4. Gravity separation: The tailings from magnetic separation are subjected to multiple distribution operations and multiple shaking table gravity separation operations. Generally, two distribution operations and two shaking table gravity separation operations are adopted, and both adopt a one-stage roughing and one-stage scavenging process to obtain tantalum, niobium and tin concentrates, as well as gravity separation tailings and shaking table middlings.

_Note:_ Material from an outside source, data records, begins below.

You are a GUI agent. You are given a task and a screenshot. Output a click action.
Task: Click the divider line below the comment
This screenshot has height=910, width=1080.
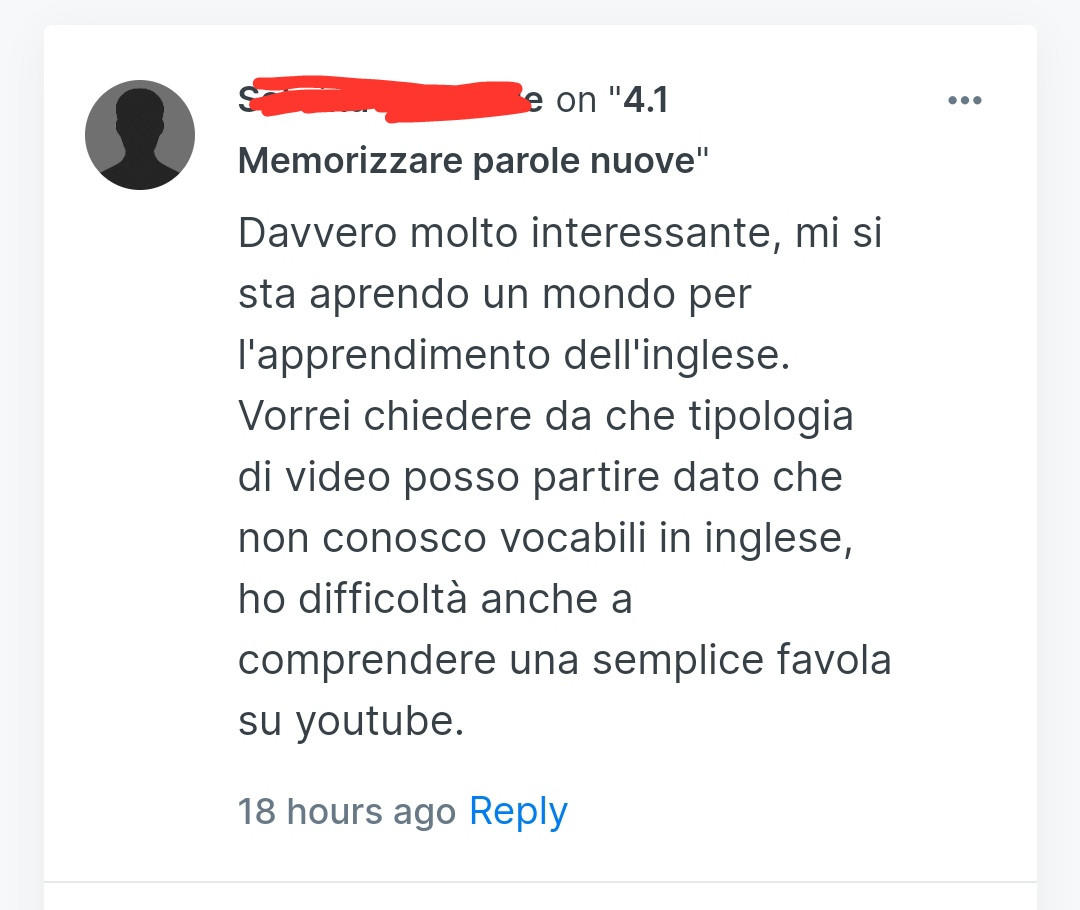(540, 882)
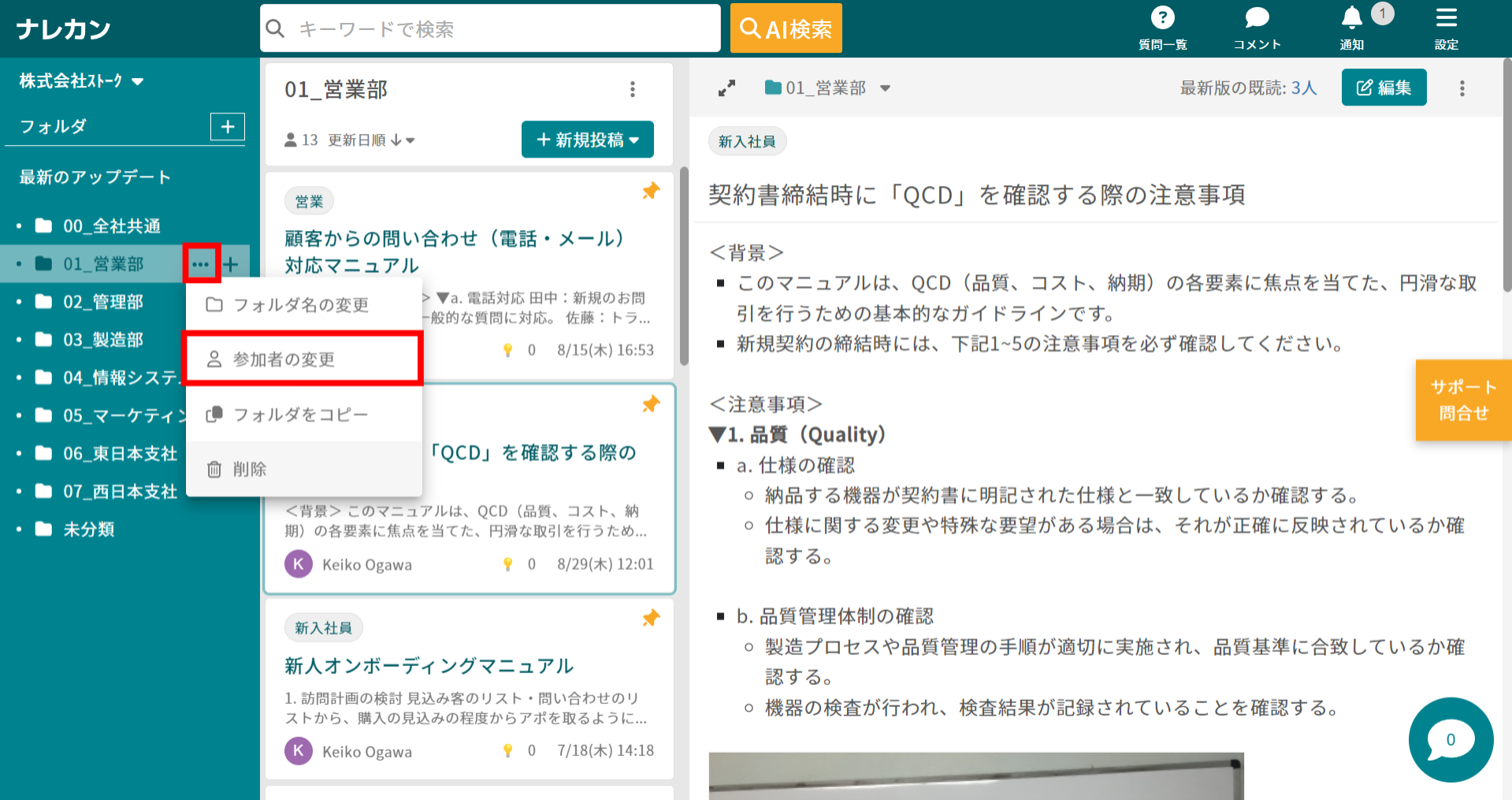Viewport: 1512px width, 800px height.
Task: Click the vertical dots next to 編集 button
Action: pos(1462,88)
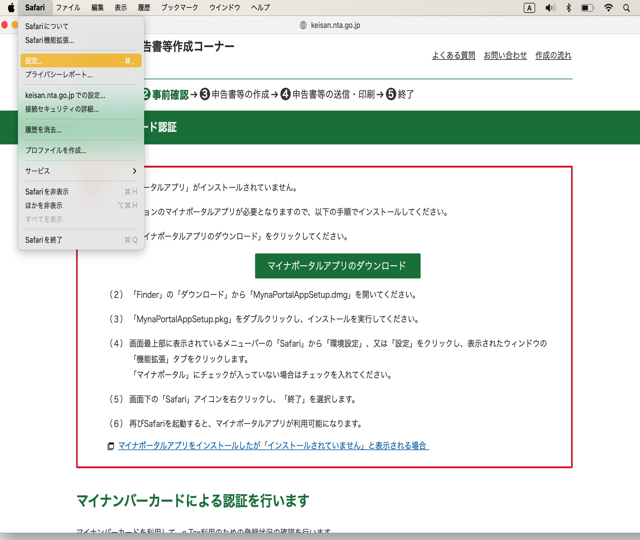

5. Desliming: The gravity separation tailings are subjected to multi-stage desliming cyclone operation, usually 2-stage desliming cyclone operation. The 2-stage cyclone forms a closed-circuit operation to obtain ultra-fine feldspar and cyclone sedimentation sand.

6. Flotation: The cyclone sedimentation is fed into the flotation operation, which is carried out in an environment of pH 7-10. The mass concentration of the roughing pulp is 25%-35%. The flotation reagent contains collector, activator and dispersant. Through flotation, the lepidolite and feldspar can be separated to obtain lepidolite concentrate and flotation tailings.

7. Reselection: The flotation tailings are subjected to high gradient magnetic separation to obtain feldspar and magnetic concentrates. The magnetic concentrates are mixed with the shaking table middlings obtained in the gravity separation step and returned to the grinding and classification step.

SLon Case of a large lepidolite mine in Jiangxi province, China

Taking a large lepidolite mine in Jiangxi as an example, after the introduction of SLon magnetic separation equipment, the efficiency and quality of lepidolite beneficiation have been significantly improved. SLon magnetic separation equipment uses high-performance magnetic materials, which can generate high-intensity and evenly distributed magnetic fields. When the ore pulp after grinding enters the equipment, the magnetic impurities in it, such as hematite, biotite, etc., will be quickly adsorbed on the surface of the magnetic separation components of the equipment by the strong magnetic field force. As the equipment runs, these magnetic impurities adsorbed on the magnetic separation components are taken to the discharge port. Lepidolite, due to its weak or non-magnetic magnetism, passes smoothly through the magnetic field area under the action of the slurry flow, and flows out from the non-magnetic product outlet, thereby realizing the efficient separation of lepidolite and magnetic impurities. After rough separation by SLon magnetic separation equipment, the grade of lepidolite has been increased from 1.2% of the raw ore to 2.8%, laying a good foundation for subsequent concentration operations.

In addition, the unique structural design of SLon magnetic separation equipment optimizes the flow rate and direction of the slurry in the equipment, so that the minerals can be fully separated in the magnetic field, ensuring the stability of the magnetic separation effect. At the same time, the equipment is easy to operate and has a high degree of automation. It can flexibly adjust parameters according to the properties of different ores, effectively reducing labor costs and operating difficulties. Its stable and reliable operating performance and convenient maintenance design reduce downtime, which greatly improve production efficiency and create considerable economic benefits for the company.

After completing the roughing process of magnetic separation, the lepidolite concentrate needs to go through the fine separation process to further remove residual impurities and improve the grade of the lepidolite to meet the requirements of subsequent lithium extraction. ​

With the continuous growth of the new energy industry’s demand for lithium resources, SLon magnetic separation equipment is also constantly innovating and upgrading. In the future, it will play a greater role in the field of lepidolite magnetic separation and promote the high-quality development of the lepidolite beneficiation industry.